Reputation: 71
I have a dataframe with two multiple columns, two of which are id and label as shown below.
+---+---+---+
| id| label|
+---+---+---+
| 1| "abc"|
| 1| "abc"|
| 1| "def"|
| 2| "def"|
| 2| "def"|
+---+---+---+
I want to groupBy "id" and aggregate the label column by counts (ignore null) of label in a map data structure and the expected result is as shown below:
+---+---+--+--+--+--+--+--
| id| label |
+---+-----+----+----+----+
| 1| {"abc":2, "def":1}|
| 2| {"def":2} |
+---+-----+----+----+----+
Is it possible to do this without using user-defined aggregate functions? I saw a similar answer here, but it doesn't aggregate based on the count of each item.

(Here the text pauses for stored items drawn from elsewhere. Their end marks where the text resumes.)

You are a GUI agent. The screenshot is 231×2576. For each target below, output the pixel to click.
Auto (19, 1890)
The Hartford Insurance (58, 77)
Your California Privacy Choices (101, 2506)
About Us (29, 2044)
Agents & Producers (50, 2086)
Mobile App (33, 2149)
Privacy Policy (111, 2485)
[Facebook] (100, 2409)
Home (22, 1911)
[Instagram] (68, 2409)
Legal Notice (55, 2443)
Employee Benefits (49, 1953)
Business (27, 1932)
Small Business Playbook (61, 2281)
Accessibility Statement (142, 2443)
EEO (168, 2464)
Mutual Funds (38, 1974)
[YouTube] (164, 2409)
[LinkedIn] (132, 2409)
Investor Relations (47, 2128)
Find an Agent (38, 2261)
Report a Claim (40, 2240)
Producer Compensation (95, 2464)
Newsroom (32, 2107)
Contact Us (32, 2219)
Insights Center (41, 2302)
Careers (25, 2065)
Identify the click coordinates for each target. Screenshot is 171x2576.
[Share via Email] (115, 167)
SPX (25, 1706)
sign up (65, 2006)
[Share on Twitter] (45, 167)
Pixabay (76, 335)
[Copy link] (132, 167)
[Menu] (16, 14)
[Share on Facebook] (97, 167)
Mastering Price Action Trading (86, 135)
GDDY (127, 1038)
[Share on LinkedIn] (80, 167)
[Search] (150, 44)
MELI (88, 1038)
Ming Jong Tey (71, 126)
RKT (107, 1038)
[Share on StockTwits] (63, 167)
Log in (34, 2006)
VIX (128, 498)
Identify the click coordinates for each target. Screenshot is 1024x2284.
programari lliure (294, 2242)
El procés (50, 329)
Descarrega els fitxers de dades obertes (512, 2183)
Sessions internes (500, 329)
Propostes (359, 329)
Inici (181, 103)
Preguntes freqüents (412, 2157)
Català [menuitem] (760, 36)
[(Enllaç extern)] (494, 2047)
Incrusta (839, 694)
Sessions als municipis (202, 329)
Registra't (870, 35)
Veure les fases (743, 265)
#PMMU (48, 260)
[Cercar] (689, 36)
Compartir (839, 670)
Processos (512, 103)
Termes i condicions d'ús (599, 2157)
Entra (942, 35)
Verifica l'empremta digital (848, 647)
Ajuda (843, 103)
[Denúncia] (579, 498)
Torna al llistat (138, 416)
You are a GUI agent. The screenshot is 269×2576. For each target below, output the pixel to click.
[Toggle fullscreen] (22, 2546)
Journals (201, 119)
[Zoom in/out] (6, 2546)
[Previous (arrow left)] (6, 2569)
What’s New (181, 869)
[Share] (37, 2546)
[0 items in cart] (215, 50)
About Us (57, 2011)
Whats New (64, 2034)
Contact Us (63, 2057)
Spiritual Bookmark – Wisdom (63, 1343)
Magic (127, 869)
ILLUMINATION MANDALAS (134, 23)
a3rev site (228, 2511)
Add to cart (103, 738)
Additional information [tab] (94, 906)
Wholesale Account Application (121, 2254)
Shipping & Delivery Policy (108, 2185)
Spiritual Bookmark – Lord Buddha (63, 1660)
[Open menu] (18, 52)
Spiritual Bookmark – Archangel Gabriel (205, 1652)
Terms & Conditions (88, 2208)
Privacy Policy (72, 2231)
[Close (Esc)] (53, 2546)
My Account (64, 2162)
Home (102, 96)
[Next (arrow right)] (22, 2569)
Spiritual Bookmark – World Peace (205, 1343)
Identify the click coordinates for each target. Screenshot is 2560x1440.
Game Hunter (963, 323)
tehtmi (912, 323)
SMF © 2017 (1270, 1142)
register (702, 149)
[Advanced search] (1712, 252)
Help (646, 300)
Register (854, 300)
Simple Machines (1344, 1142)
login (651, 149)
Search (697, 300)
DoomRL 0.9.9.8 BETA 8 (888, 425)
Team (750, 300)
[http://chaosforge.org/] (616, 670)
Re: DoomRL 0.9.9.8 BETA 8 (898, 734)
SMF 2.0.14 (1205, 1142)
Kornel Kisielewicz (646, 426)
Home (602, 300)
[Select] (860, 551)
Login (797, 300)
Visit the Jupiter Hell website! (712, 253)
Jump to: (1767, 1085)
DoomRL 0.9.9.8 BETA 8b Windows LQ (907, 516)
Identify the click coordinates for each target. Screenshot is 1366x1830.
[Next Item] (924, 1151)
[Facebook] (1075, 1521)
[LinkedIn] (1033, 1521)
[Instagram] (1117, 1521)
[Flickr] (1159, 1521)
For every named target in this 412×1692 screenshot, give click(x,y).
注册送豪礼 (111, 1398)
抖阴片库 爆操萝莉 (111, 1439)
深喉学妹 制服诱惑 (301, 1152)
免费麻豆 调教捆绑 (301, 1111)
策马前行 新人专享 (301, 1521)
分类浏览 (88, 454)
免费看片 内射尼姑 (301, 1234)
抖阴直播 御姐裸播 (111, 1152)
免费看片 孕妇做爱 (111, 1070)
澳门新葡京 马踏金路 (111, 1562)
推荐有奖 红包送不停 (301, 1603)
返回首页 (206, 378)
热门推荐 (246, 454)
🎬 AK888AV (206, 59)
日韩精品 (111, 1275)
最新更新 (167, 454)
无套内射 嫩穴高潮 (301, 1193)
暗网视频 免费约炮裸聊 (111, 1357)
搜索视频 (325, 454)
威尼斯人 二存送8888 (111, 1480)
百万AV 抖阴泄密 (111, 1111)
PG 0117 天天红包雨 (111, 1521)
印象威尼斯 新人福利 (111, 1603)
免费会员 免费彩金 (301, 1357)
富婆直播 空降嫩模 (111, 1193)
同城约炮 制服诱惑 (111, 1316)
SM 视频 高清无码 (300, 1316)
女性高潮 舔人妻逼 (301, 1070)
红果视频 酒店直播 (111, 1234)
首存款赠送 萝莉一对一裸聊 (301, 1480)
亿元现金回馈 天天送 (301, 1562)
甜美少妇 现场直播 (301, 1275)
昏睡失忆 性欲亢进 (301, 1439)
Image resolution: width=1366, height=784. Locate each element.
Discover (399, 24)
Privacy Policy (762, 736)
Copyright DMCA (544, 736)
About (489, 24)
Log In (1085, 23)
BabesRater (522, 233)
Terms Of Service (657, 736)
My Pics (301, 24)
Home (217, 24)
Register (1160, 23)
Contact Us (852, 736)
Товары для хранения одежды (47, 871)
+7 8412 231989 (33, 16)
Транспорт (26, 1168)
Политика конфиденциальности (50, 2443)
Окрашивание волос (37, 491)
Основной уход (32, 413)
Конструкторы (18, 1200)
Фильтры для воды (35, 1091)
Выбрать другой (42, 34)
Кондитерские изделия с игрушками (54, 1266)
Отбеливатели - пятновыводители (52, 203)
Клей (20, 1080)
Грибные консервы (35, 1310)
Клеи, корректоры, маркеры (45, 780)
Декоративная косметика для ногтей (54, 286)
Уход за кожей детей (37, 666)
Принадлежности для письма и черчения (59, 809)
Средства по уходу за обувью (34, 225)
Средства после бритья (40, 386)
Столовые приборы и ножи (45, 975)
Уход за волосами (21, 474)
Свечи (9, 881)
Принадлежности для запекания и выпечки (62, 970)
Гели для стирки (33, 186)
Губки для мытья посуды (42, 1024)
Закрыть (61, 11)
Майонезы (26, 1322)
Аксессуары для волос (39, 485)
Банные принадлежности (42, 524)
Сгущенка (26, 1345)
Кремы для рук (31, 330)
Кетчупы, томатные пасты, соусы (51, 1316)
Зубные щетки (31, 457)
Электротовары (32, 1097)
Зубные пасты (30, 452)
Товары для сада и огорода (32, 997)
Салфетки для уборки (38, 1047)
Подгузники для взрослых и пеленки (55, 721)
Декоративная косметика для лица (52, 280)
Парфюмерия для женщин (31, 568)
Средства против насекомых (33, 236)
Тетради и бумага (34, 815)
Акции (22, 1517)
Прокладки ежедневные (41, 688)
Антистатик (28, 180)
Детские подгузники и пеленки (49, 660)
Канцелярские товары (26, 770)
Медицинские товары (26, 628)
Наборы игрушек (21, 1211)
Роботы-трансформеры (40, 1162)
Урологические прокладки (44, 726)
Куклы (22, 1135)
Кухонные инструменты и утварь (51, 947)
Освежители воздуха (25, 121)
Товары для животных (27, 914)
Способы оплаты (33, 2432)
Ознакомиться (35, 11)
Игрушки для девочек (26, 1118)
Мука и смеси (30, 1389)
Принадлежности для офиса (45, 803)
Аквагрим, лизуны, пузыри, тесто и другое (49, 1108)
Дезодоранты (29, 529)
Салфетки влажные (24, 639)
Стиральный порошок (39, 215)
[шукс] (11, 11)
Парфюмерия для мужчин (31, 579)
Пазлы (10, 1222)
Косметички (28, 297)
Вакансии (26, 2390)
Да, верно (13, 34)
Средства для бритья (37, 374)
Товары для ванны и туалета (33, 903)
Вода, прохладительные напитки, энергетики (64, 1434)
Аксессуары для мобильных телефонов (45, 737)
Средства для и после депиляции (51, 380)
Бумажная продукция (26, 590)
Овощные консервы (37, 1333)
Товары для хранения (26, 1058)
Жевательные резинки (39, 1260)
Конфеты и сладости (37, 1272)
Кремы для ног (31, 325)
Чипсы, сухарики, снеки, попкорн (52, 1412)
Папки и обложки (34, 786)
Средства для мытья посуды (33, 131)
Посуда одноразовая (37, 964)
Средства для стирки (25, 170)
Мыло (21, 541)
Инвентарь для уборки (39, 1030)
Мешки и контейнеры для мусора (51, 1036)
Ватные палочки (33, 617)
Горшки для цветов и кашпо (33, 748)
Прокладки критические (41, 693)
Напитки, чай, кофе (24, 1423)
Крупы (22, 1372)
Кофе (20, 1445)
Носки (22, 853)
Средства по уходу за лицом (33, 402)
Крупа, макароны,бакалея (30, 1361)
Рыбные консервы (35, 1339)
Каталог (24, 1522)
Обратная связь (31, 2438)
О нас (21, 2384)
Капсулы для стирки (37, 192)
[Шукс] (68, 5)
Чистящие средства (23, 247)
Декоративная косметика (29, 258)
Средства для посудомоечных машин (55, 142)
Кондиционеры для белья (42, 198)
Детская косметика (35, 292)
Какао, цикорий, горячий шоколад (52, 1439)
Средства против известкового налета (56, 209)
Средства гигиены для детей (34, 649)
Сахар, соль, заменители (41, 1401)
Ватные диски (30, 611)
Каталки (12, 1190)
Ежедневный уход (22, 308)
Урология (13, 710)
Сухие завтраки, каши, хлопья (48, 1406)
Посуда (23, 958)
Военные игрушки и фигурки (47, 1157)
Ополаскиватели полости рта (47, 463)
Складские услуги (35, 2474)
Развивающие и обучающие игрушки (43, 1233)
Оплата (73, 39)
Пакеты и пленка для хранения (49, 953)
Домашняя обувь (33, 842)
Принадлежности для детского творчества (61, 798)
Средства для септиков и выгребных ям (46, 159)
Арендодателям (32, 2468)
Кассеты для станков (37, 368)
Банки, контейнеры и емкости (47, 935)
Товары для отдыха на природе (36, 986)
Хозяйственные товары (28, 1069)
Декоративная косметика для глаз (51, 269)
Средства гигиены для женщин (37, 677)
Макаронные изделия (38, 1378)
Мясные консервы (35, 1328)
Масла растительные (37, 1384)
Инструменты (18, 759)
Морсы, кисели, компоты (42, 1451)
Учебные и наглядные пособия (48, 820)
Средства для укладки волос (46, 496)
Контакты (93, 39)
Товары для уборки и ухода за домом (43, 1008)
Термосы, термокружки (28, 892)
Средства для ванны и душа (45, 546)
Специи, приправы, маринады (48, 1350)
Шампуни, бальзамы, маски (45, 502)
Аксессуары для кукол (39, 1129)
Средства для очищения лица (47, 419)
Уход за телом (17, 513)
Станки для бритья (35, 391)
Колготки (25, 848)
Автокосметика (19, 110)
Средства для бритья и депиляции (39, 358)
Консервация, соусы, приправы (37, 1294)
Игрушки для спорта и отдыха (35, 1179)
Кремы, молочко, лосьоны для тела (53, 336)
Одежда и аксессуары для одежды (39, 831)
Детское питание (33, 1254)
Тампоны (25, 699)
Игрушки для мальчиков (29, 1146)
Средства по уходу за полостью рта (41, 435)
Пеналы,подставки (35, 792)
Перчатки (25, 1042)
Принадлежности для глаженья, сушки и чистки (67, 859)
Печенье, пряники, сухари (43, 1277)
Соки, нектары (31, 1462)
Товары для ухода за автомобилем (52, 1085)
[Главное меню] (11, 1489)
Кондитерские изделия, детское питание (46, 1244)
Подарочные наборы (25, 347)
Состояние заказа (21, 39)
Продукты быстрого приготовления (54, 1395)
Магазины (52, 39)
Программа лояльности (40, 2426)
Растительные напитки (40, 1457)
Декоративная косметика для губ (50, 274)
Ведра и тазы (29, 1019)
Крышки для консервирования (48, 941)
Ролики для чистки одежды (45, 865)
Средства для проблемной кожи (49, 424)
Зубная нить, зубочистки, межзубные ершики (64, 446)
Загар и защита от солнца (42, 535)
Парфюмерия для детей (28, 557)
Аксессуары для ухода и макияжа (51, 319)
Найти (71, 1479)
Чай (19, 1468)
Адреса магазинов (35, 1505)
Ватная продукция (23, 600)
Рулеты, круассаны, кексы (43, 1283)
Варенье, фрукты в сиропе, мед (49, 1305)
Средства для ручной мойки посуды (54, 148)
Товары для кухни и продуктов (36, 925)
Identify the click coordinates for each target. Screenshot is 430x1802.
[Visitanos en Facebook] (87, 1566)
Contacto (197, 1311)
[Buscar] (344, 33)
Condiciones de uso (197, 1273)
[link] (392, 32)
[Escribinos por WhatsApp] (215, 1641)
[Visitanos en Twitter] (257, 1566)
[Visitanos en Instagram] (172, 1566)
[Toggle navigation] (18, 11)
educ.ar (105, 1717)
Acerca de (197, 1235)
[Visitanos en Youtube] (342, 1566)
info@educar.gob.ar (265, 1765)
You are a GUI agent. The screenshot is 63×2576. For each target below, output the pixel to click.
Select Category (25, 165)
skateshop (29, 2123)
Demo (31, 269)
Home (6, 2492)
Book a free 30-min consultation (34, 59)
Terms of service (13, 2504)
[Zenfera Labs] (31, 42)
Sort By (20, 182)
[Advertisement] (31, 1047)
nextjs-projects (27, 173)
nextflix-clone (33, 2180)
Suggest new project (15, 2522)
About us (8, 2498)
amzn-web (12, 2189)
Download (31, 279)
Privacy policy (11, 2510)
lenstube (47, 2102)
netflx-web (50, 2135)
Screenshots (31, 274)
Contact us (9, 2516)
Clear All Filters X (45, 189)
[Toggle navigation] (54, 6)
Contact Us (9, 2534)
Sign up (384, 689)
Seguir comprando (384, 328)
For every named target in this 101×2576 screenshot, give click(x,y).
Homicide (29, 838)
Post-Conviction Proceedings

I apologize if this question is silly, I am new to both Scala and Spark.
Thanks
Upvotes: 1
Views: 1703
Reputation: 198
Without Custom UDFs
import org.apache.spark.sql.functions.{map, collect_list}
df.groupBy("id", "label")
.count
.select($"id", map($"label", $"count").as("map"))
.groupBy("id")
.agg(collect_list("map"))
.show(false)
+---+------------------------+
|id |collect_list(map) |
+---+------------------------+
|1 |[[def -> 1], [abc -> 2]]|
|2 |[[def -> 2]] |
+---+------------------------+
Using Custom UDF,
import org.apache.spark.sql.functions.udf
val customUdf = udf((seq: Seq[String]) => {
seq.groupBy(x => x).map(x => x._1 -> x._2.size)
})
df.groupBy("id")
.agg(collect_list("label").as("list"))
.select($"id", customUdf($"list").as("map"))
.show(false)
+---+--------------------+
|id |map |
+---+--------------------+
|1 |[abc -> 2, def -> 1]|
|2 |[def -> 2] |
+---+--------------------+
Upvotes: 2